One suspects such hyperbolic nonsense is the immediate reflex and that, in the weeks and months ahead, the political establishment will begin to digest the catastrophic failure that was the war on terror. In reality, it has little choice. There is no guiding orthodoxy for foreign and security policy at play anymore – this disintegrated as the chinooks and Boeing C-17s took off from Kabul on Saturday. Coming to terms with failure will take many years, but perhaps now it can finally begin.

An ideology in demise.

For more than two decades a national ideology was ruthlessly enforced by the Conservatives, the Labour right and the billionaire-owned press. This ideology labelled any opposition to war, no matter how informed, as demonstrating a lack of patriotism. Don’t think we should have gone to Iraq or Afghanistan in the first place? You’re just soft on terror like the Britain-hater Jeremy Corbyn. Have a problem with occupying two countries half the world away at the behest of George Bush and Dick Cheney? No wonder the left is unelectable. Rather spend £35bn on helping people, at home and abroad, than on a war whose most tangible consequence is higher opium production? Why do you hate Britain so much?

This ideology, used to police dissenting views at home in a period of geopolitical overreach, is now finally on the ropes. With its demise, new questions of identity and social purpose may quickly emerge. If America doesn’t exist to be the world’s policeman, then why should it maintain such an extraordinarily large and expensive military? And if it is only capable of becoming embroiled in costly, and ultimately unsuccessful missions like Iraq, Afghanistan, Syria and Libya, then why should Britain continue to cling to its coattails? Why should we impose sanctions on Iran simply because the Trump presidency said so? Why allow Washington to determine which companies build us national infrastructure like 5G (be they Chinese or otherwise)? For decades the answer has been ‘because America is always right’. Is it?

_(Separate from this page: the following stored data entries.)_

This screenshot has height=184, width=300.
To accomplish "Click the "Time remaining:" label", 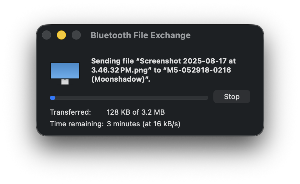I will (x=77, y=124).
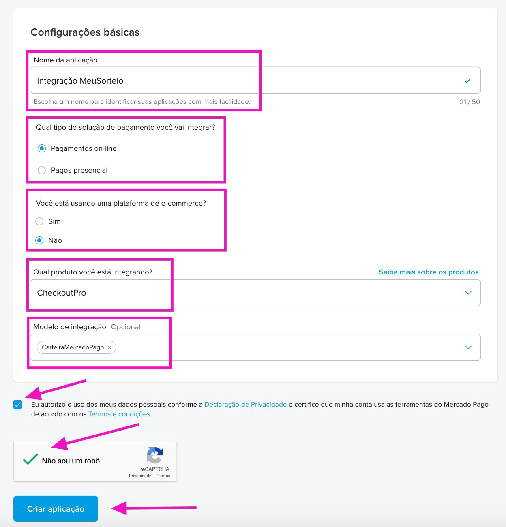The height and width of the screenshot is (527, 506).
Task: Remove the CarteiraMercadoPago tag with its x
Action: pyautogui.click(x=109, y=347)
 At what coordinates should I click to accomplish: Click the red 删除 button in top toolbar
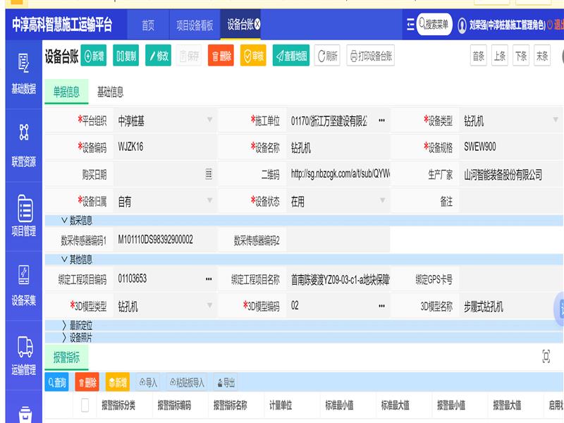pyautogui.click(x=221, y=56)
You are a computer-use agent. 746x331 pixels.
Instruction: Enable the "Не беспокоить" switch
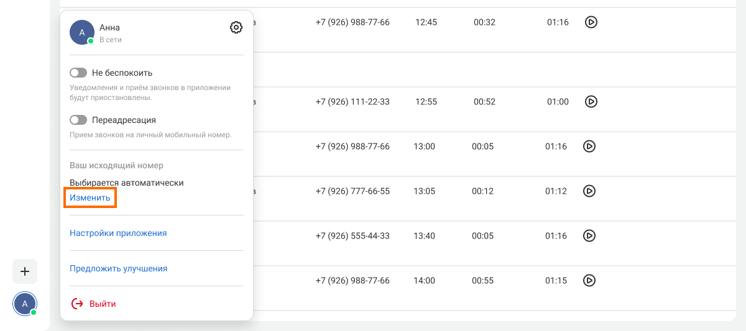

Suddenly the truth is no longer forbidden: of course you can’t bomb a country into democracy and freedom. Not a single nation from the Global South has successfully adopted democratic politics as the result of military occupation by a foreign power. Instead, and almost universally, such features emerge from campaigns of national liberation and anti-colonialism – the very struggles despised and mocked by Westminster and subverted by Washington. Mohammad Mossadegh, Jacobo Arbenz, Salvador Allende, João Goulart, Patrice Lumumba – the list goes on. All yearned for liberty and democracy and paid the ultimate price.

The sometimes farcical spectacle in the House of Commons on Wednesday is what happens when a post-imperial power denies its empire has gone, its coping strategy being to avoid any mention of decline or, better yet, to live through the vicarious martial glories of Uncle Sam. But Britain’s empire has gone and, in an increasingly multipolar world, US alliances in south and east Asia are just as special, if not more so, than its relationship with the UK. In this respect, we are being offered a long-overdue opportunity to re-examine our role in the world.

Britain’s centrists are attacking a US President, from his right, for a reason. Because, from the wreckage of the failed war on terror, a different kind of foreign policy may emerge; one which dispenses with previous certainties and the comforting delusion of a benevolent USA. We often hear of a ‘rules-based international order’. Given the great security risks of the 21st century, from pandemics to climate change, perhaps it’s time to finally build one.

Aaron Bastani is a Novara Media contributing editor and co-founder.